I did the same thing. I had some med's that I had started with just a 1" strip of foundation for cut comb. Some of these frames ended up with some pollen in them so I just decided to use them as drone frames. Nearly all the cells were drawn out as drone cells and it works great.

I try to be selective about the drone colonies I use too. I don't put drone frames in every colony. I try to find 6-12 that I think are my best. (Other than my breeder colonies.) Those colonies get the drone frames.


----------



## Dubhe (Jul 19, 2007)

Quick question:

Can you create & mate queens within the same yard, or is this likely to result in inferior stock due to inbreeding?


----------



## tarheit (Mar 26, 2003)

Inbreeding doesn't become a problem as quickly as you might think. Remember that each queen mates with multiple drones, so even a few hives in one yard can represent dozens of families.

It's a fairly easy think to watch out for. A queen that is too inbred will have a spotty brood pattern due to matching sex alleles. That of course is not the only problem with lack of diversity in a population, but it's easy to measure. If I had a small apiary and was raising my own queens, I'd just be sure to bring in some new stock each year to avoid or minimize the problem.

-Tim


----------



## Dubhe (Jul 19, 2007)

Thanks Tim. It's been a long time since I've had to play around with Punnett Squares, but in a small yard, is it more likely than not, that produced queens will be mating with drones from the same yard? Would it be better to move the mating nucs closer to a yard(s) from different lines?


----------



## Robert Hawkins (May 27, 2005)

Chef, Two. From my observation the bees like to build about 20% drone comb. 

Dubhe, No. The queen tends to find drones from a distance. She wants the same diversity that you do.
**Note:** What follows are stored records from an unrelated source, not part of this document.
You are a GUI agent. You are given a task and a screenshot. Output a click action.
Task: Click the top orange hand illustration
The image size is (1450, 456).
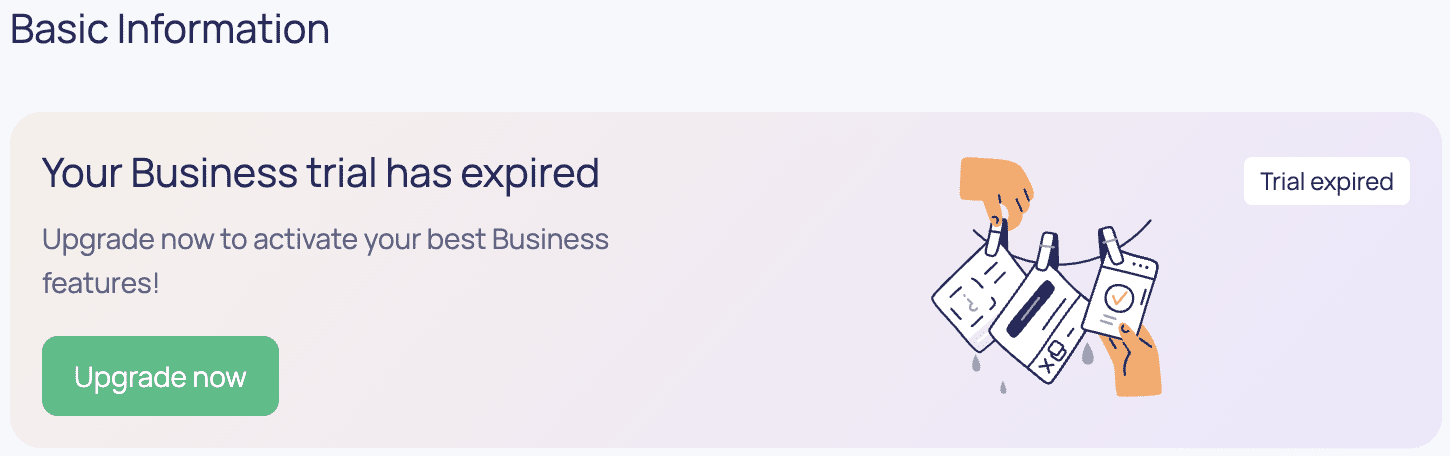tap(997, 192)
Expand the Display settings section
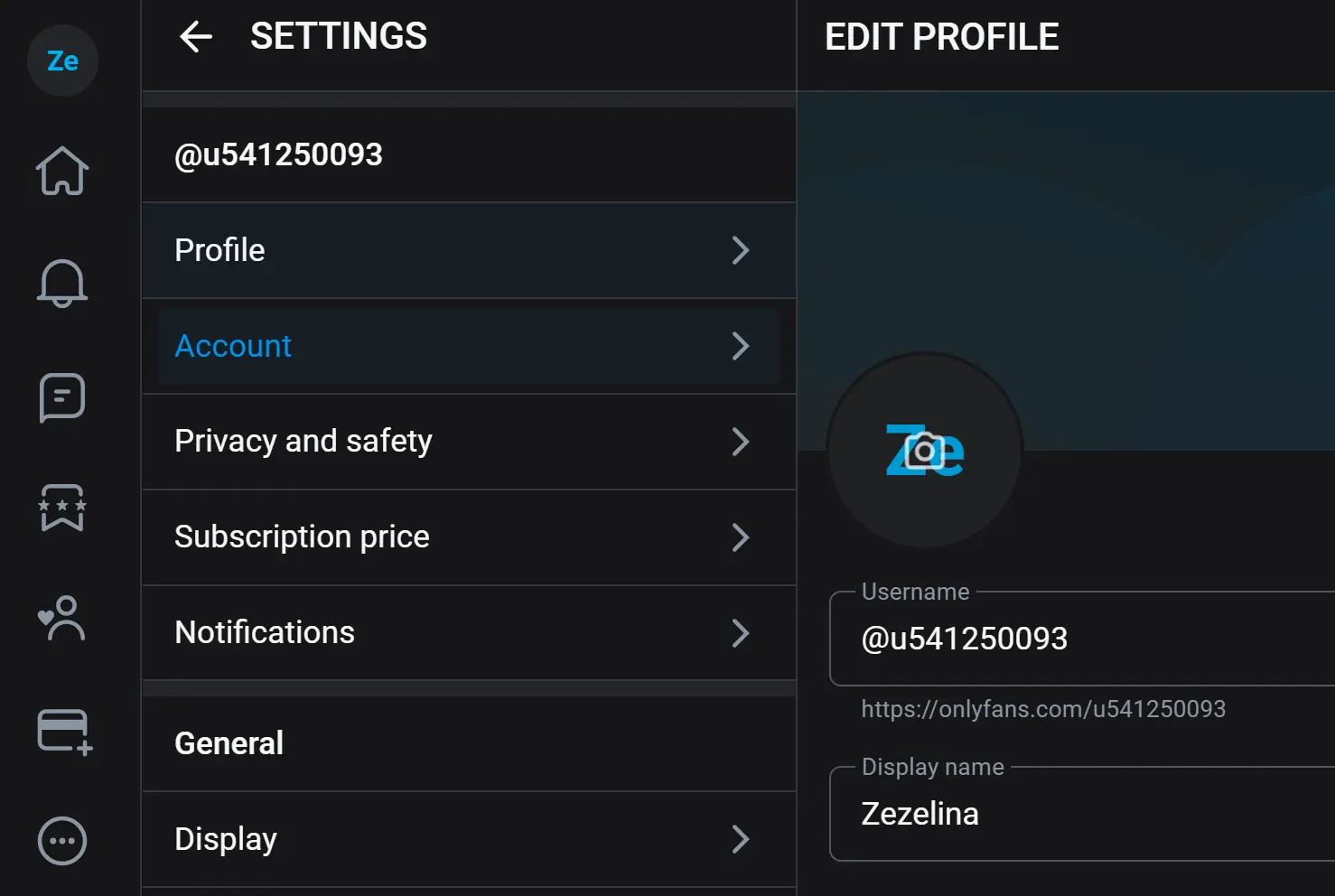Image resolution: width=1335 pixels, height=896 pixels. tap(468, 839)
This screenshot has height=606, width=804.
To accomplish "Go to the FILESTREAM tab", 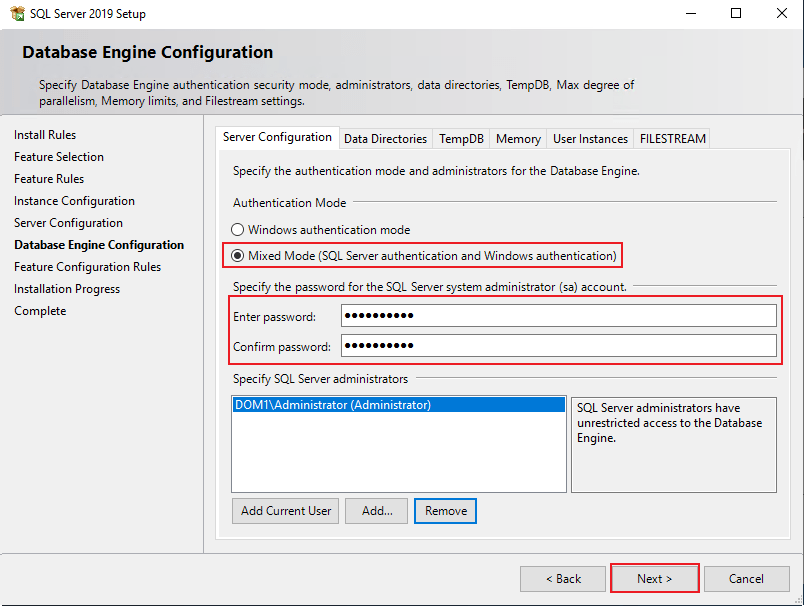I will [x=674, y=139].
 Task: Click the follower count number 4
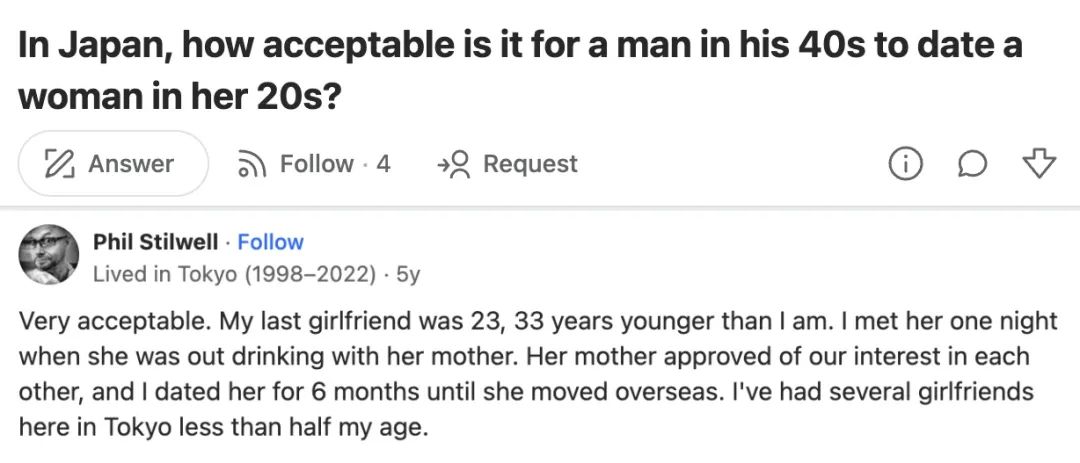[x=383, y=164]
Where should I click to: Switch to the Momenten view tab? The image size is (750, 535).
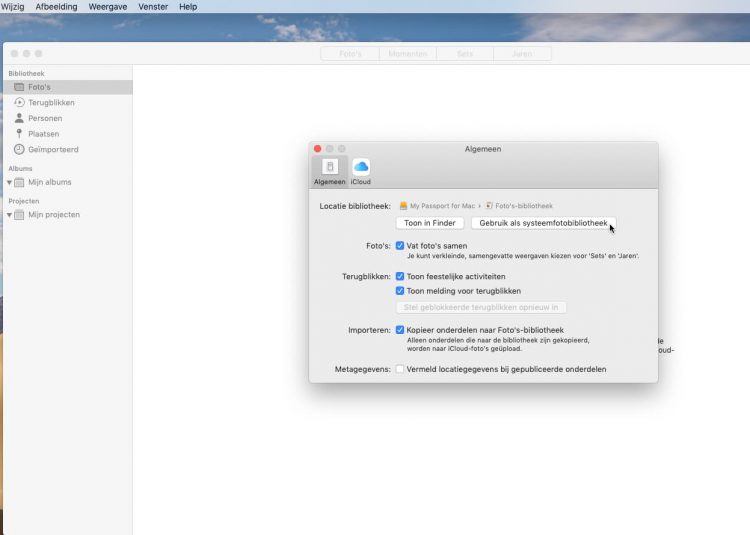pos(408,53)
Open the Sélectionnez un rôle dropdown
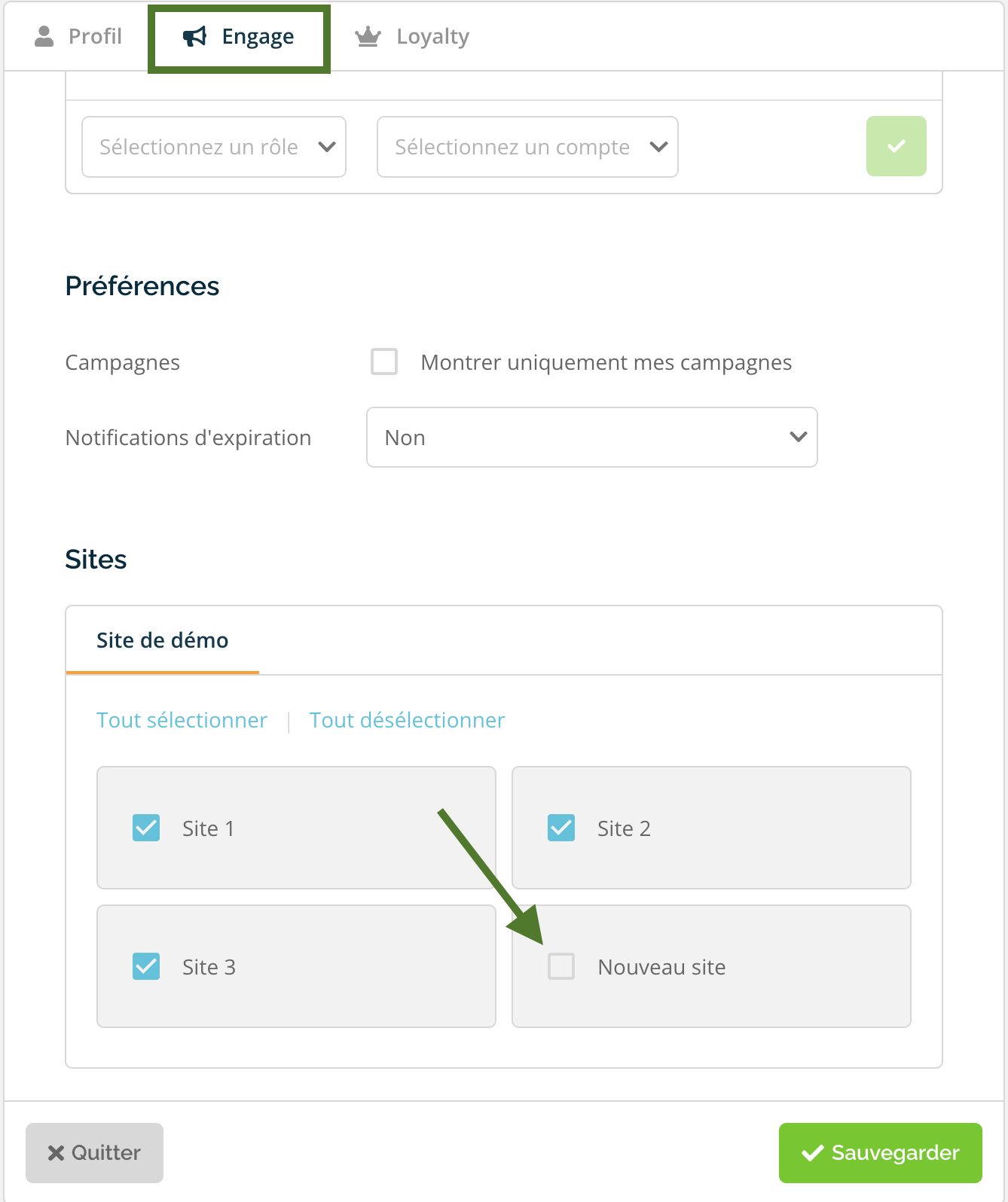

What queen wants to bee inbred, eh?

Hawk


----------



## Michael Bush (Aug 2, 2002)

Since Clarance Collison's work shows that they will make the same number of drones no matter what you do:

Levin, C.G. and C.H. Collison. 1991. The production and distribution of drone comb and brood in honey bee (Apis mellifera L.) colonies as affected by freedom in comb construction. BeeScience 1: 203-211.

It seems like the only way to get more drones from a particular queen is to keep taking drone brood out of that hive and giving it to other hives so they won't raise their own and that one will raise more.


----------



## WG Bee Farm (Jan 29, 2005)

*Setting Up Drone Colonies*

It is possible to generate additional drones by raising a queen and not allowing her to mate.
You will have to add additional worker brood to this specialized colony just to keep them alive. But, you will get plenty of drones.
Frank


----------



## TwT (Aug 5, 2004)

WG Bee Farm said:


> It is possible to generate additional drones by raising a queen and not allowing her to mate.
> You will have to add additional worker brood to this specialized colony just to keep them alive. But, you will get plenty of drones.
> Frank


thats make me think of a question about drones, if a brood queens drones are from her line then what line is a laying workers drones from the same hive if the queen was lost and no new queen, what bred would the drones be and would they be able to mate??? ,,,,,,I know its confusing the way I wrote it but Im confused anyway


----------



## WG Bee Farm (Jan 29, 2005)

In most researchers opinions, drones generated from laying workers are the hives last chance to carry on its genetic material.

The problem with intentionally generating laying workers for drone production lays in the following :
1) laying workers lay drones into worker cells generating smaller undersized drones. They are not feed as well and taken care of as well as normal drones.
2.) These drones are not as strong and robust as drones reared under optimum conditions, and even though they will function as complete drones. They will "probably" not be able to compete adequately with other drones.

IMO it is not a good plan to generate drones from laying workers with the intent of using them as mating material.
It is better to create strong healthy hives that want to rear drones, that are healthy and strong. As Sue Cobey and Marla Spivak state--"we need to rethink our wording on drones and instead they should be called STUDS"-- When chosing your studs for mating you should chose the strongest, most virile, and best genetics available.
Frank


----------



## Tommy (Oct 9, 2005)

Frank you have a PM.


----------